• [Dataset records]
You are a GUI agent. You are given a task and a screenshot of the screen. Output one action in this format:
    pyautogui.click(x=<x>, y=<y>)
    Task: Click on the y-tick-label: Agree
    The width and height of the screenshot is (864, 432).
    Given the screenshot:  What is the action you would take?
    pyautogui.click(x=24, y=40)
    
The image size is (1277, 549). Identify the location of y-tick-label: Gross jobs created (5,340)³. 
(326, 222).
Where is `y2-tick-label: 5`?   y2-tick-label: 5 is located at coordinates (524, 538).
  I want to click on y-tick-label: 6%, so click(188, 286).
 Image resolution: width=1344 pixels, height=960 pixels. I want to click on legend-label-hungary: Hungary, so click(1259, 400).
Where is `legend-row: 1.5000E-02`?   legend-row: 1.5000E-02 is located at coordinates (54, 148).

• [Task item]
Reproduce every entry above word for word, keeping each line, space, and punctuation mark unchanged.

• [Exercise output]
You are a GUI agent. You are given a task and a screenshot of the screen. Output one action in this format:
    pyautogui.click(x=<x>, y=<y>)
    Task: Click on the y-tick-label: Agree
    The width and height of the screenshot is (864, 432).
    Given the screenshot:  What is the action you would take?
    pyautogui.click(x=24, y=40)
    
The image size is (1277, 549). Identify the location of y-tick-label: Gross jobs created (5,340)³. 
(326, 222).
Where is `y2-tick-label: 5`?   y2-tick-label: 5 is located at coordinates (524, 538).
  I want to click on y-tick-label: 6%, so click(188, 286).
 Image resolution: width=1344 pixels, height=960 pixels. I want to click on legend-label-hungary: Hungary, so click(1259, 400).
Where is `legend-row: 1.5000E-02`?   legend-row: 1.5000E-02 is located at coordinates (54, 148).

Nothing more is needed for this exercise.